Disasterously, fellow columnist Jenni Russell, whose child has Mr Miliband as a Godfather, took to Twitter to defend the couple by pointing out that the room was only their second kitchen; more of a kitchenette really.

She then struck out at the “two kitchens” moniker by exclaiming “it’s not 2 kitchens! [You] Can’t even sit in it.”

Journalist Hugo Rifkind shot back “I stand with the mono-kitchened working person, united against the two-kitchened liberal elite.”

The Mail‘s Matt Chorley asked Ms Russell: “A back up in case everything comes out half baked?”

Whilst twitter user Mat Vaillancourt noted that “Posh people call this a ”cuisine d’été'”

According to the Telegraph, a “bizarre row” then ensued, with Conservative MP Nigel Adams saying: “Clearly there’s no cost of living crisis for ‘Two Kitchens’ Miliband. It’s a bit rich lecturing people about poverty from his £2 million mansion. Red Ed can try as much as he likes to portray himself as a man of the people but the only people he’s in touch with are the North London metropolitan elite.”

This is not the first time that Labour has come under fire for being out of touch in recent months.
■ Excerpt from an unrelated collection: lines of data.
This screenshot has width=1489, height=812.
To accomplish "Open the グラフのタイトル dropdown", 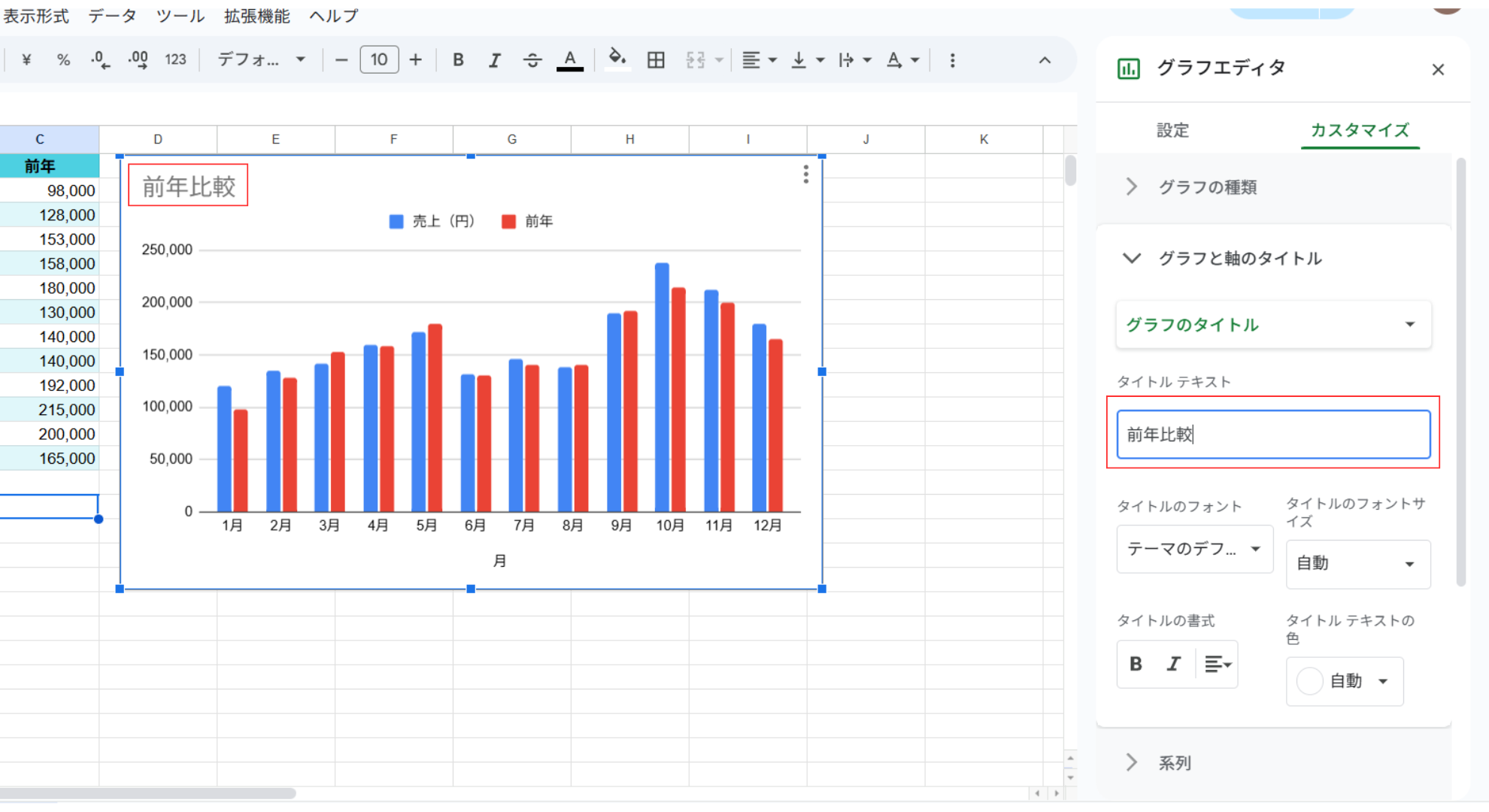I will 1273,325.
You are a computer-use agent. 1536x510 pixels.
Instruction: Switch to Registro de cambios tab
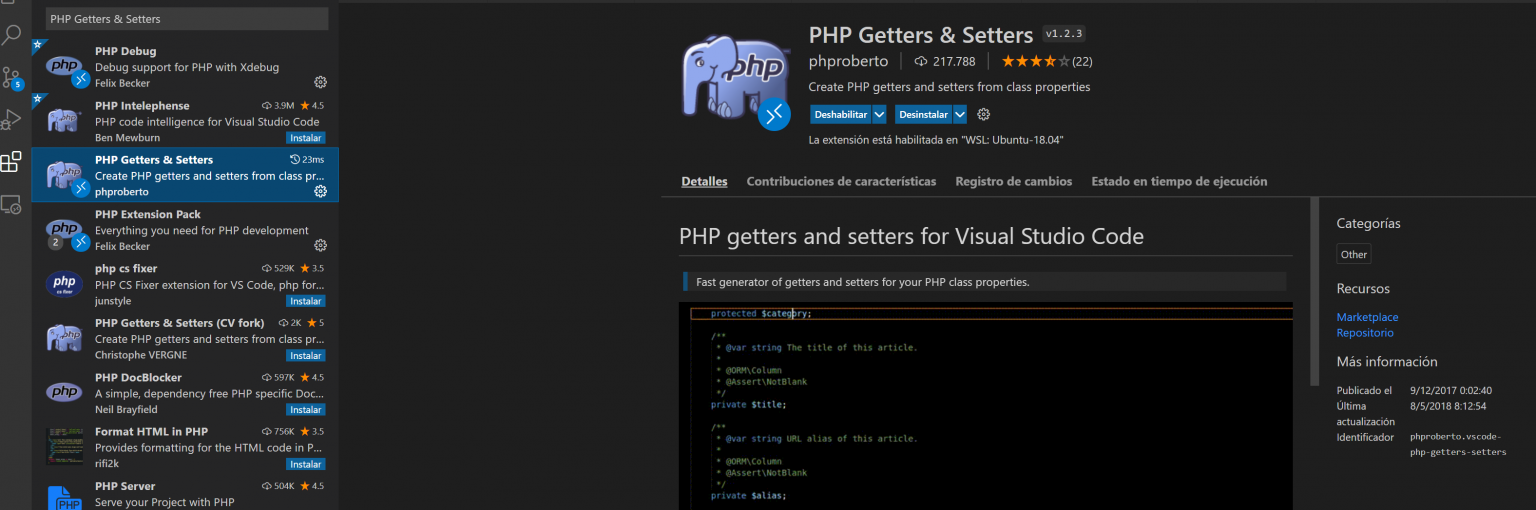pyautogui.click(x=1013, y=181)
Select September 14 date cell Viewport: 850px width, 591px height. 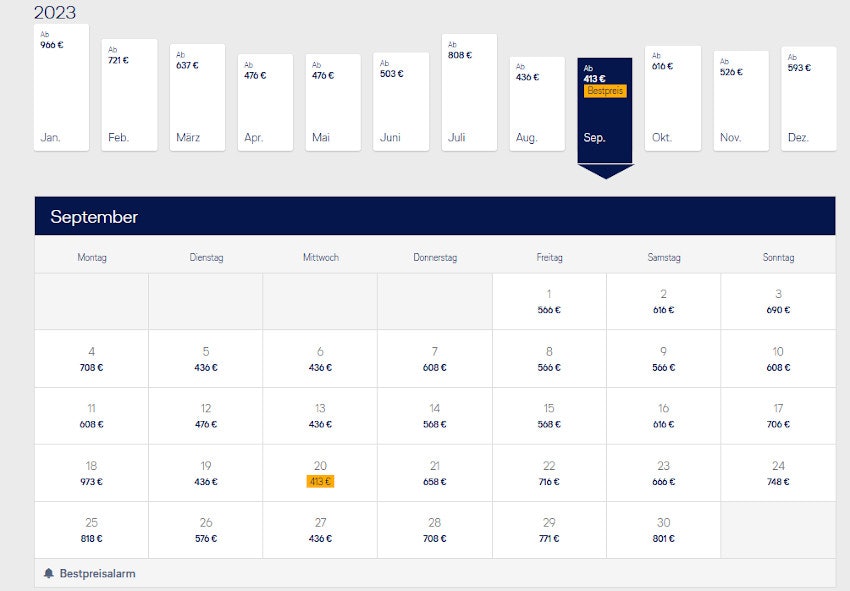tap(434, 416)
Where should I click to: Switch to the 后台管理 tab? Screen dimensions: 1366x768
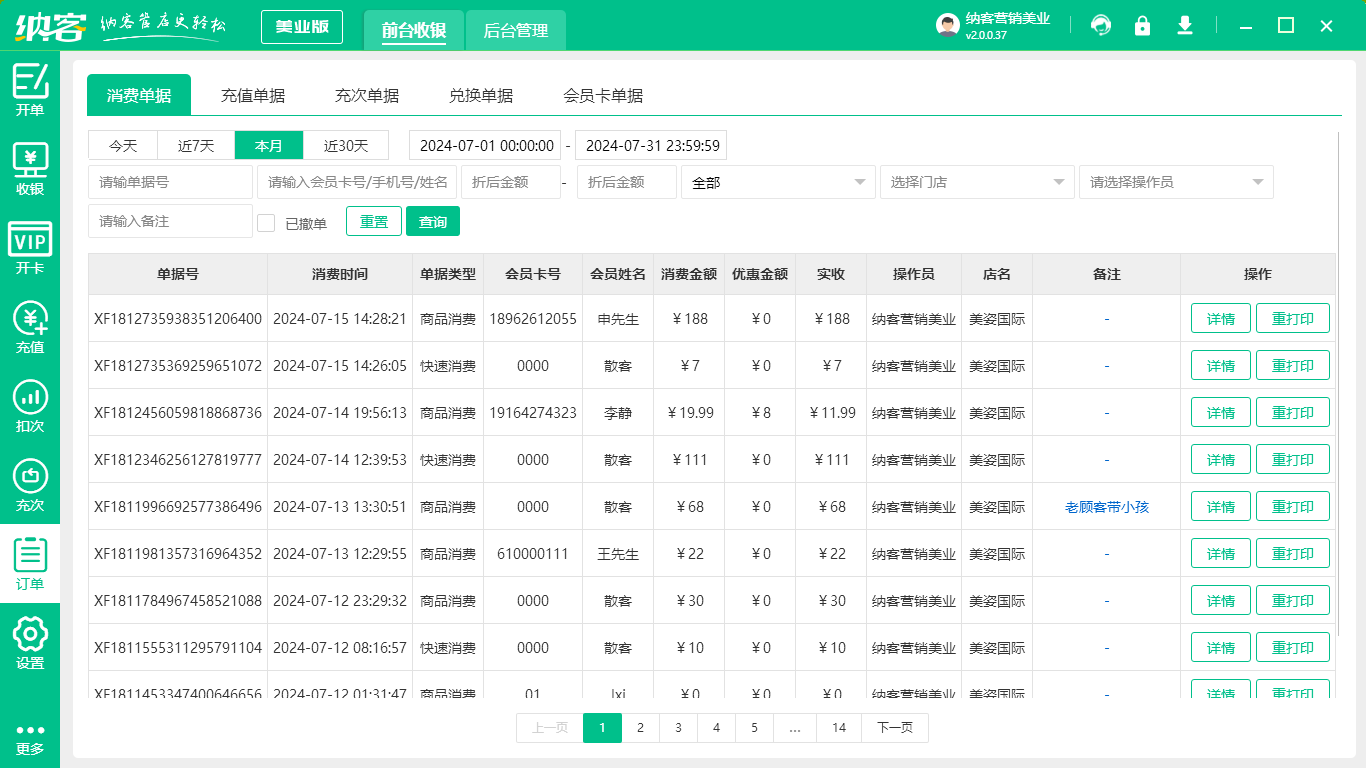(x=516, y=31)
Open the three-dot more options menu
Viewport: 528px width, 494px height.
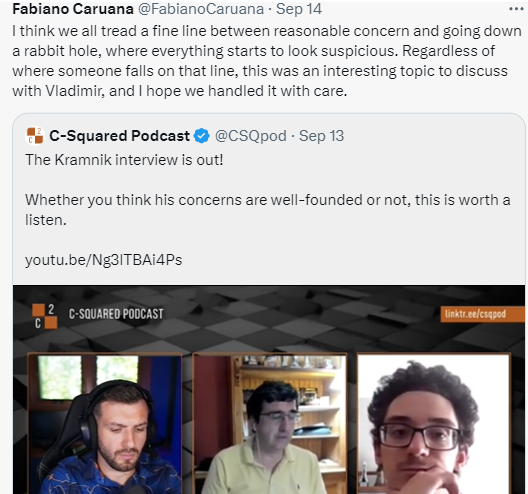click(x=516, y=9)
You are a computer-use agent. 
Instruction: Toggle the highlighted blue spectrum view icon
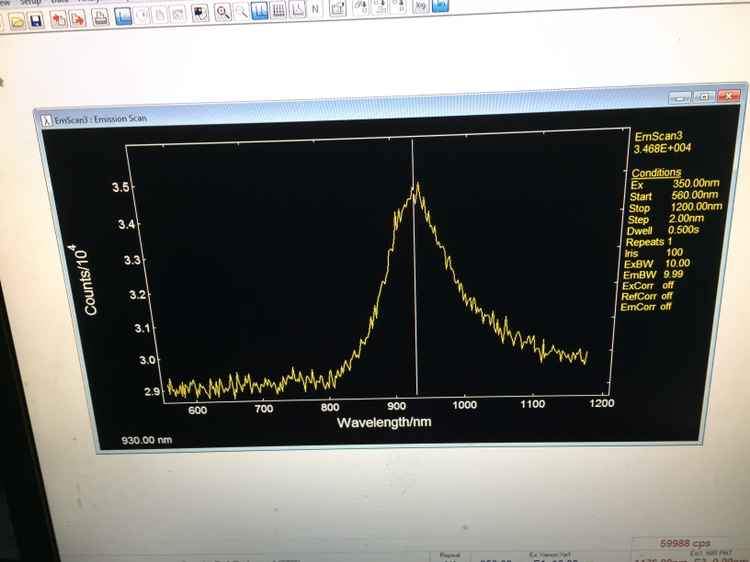click(260, 11)
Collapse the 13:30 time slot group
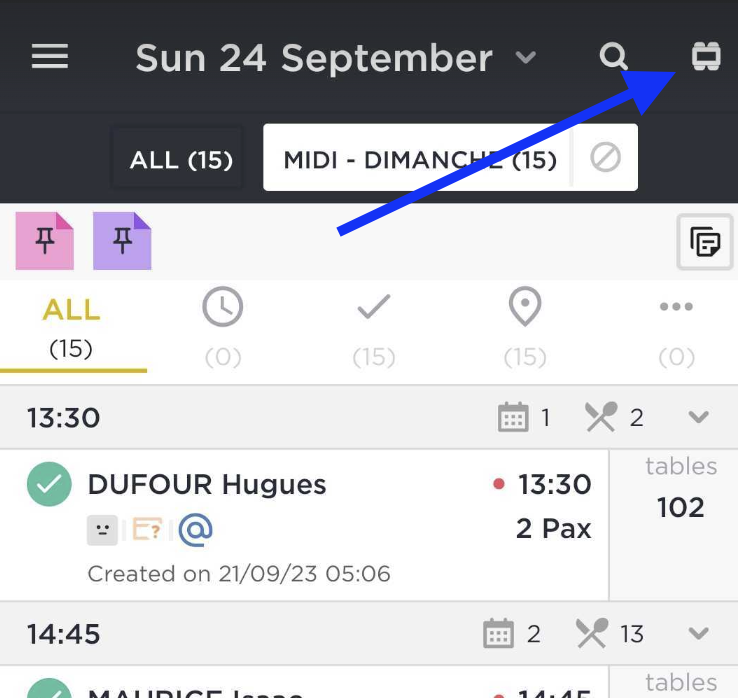 click(x=698, y=417)
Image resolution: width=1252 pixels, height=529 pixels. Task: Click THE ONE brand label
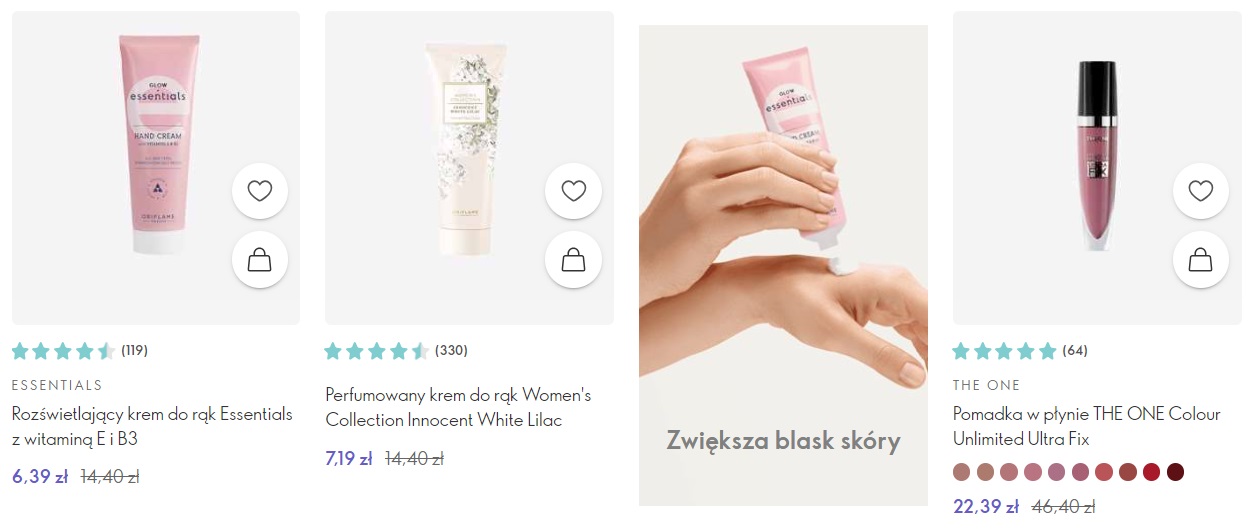coord(987,385)
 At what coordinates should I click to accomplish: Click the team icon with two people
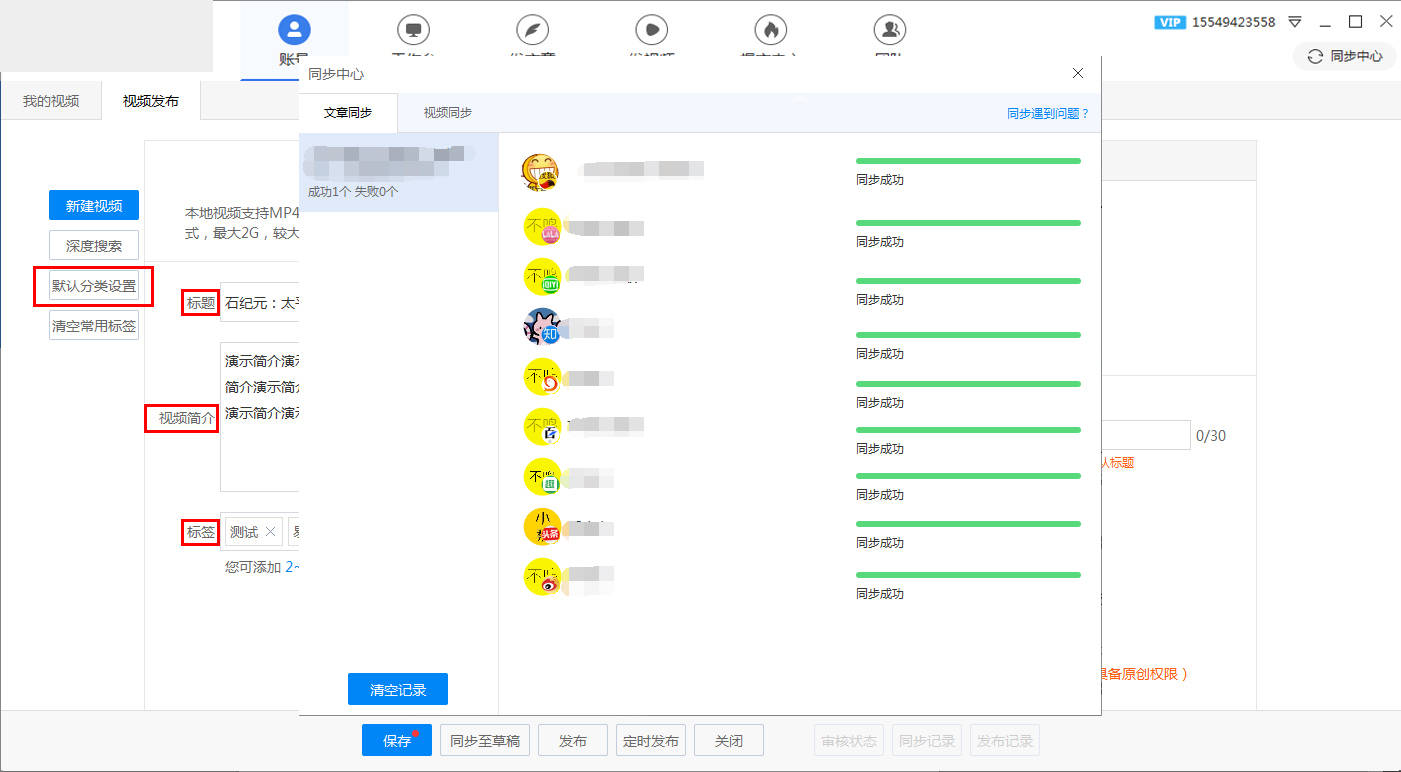889,30
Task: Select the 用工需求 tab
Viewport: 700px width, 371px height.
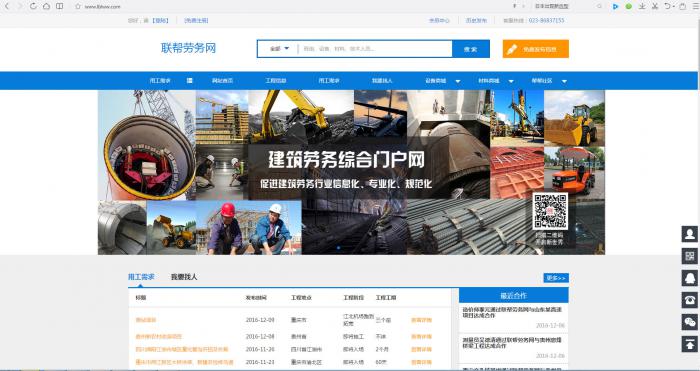Action: (141, 277)
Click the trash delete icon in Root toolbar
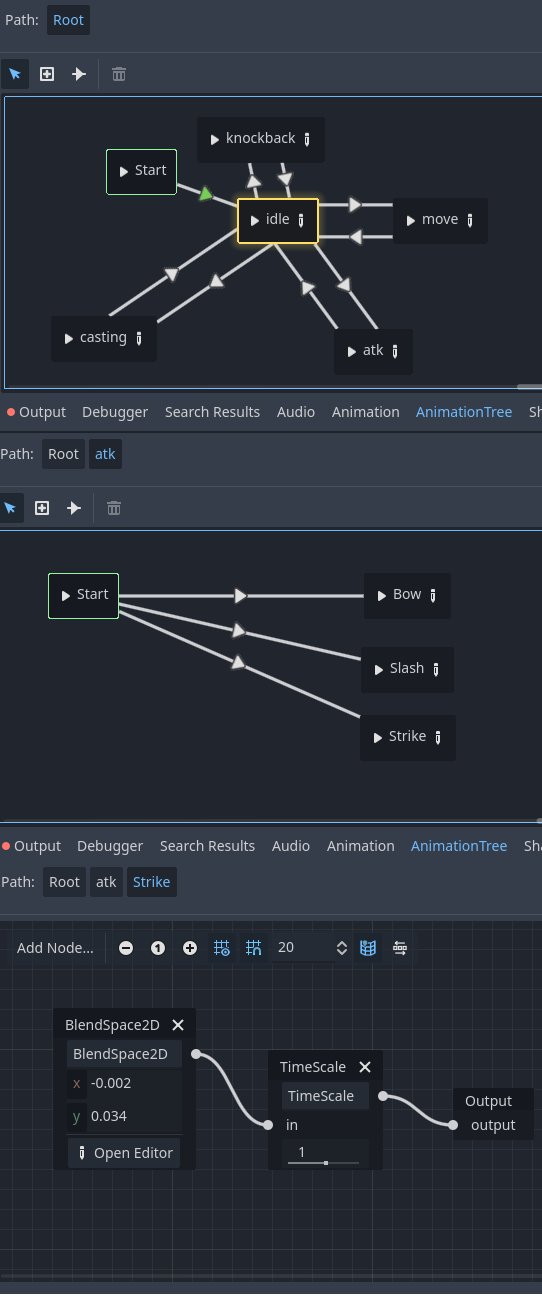The height and width of the screenshot is (1296, 542). click(x=119, y=74)
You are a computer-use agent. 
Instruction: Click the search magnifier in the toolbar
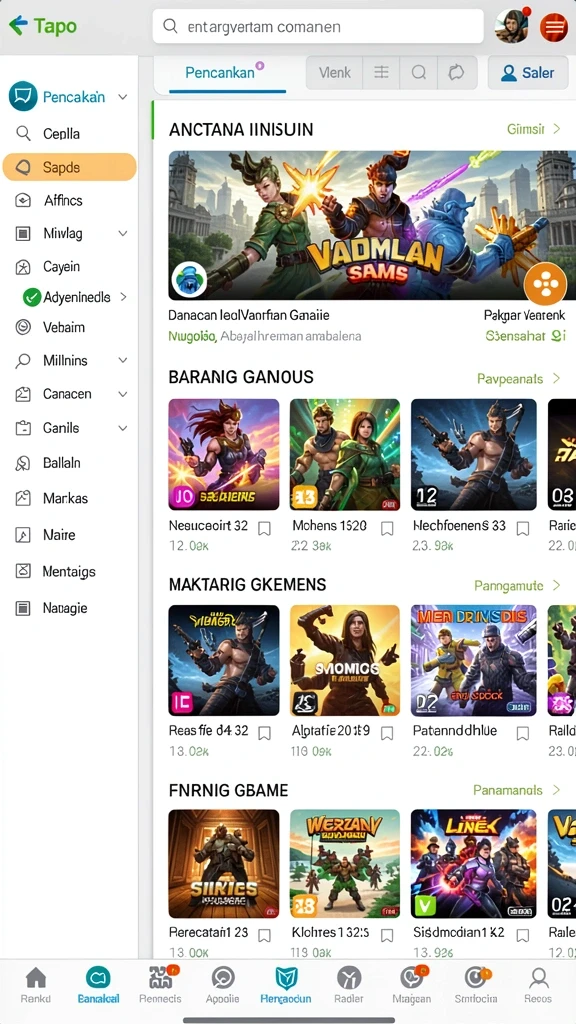click(x=419, y=72)
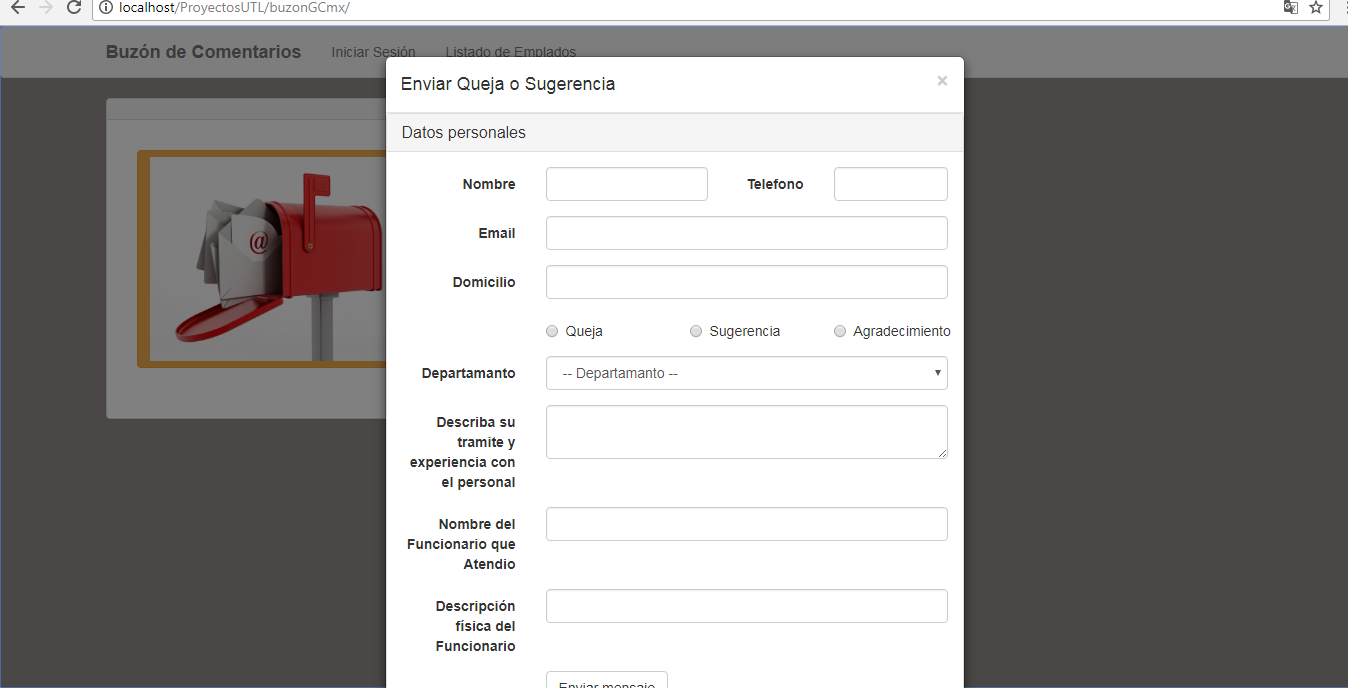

In November of last year shadow minister Emily Thornberry was forced to resign from Mr Miliband’s shadow cabinet after tweeting a picture of a house adorned with English flags with the comment “image from Rochester”.

She later said that she had tweeted the image because she found the house “amazing”, before adding that criticism of her tweet revealed “a somewhat prejudiced attitude towards Islington.”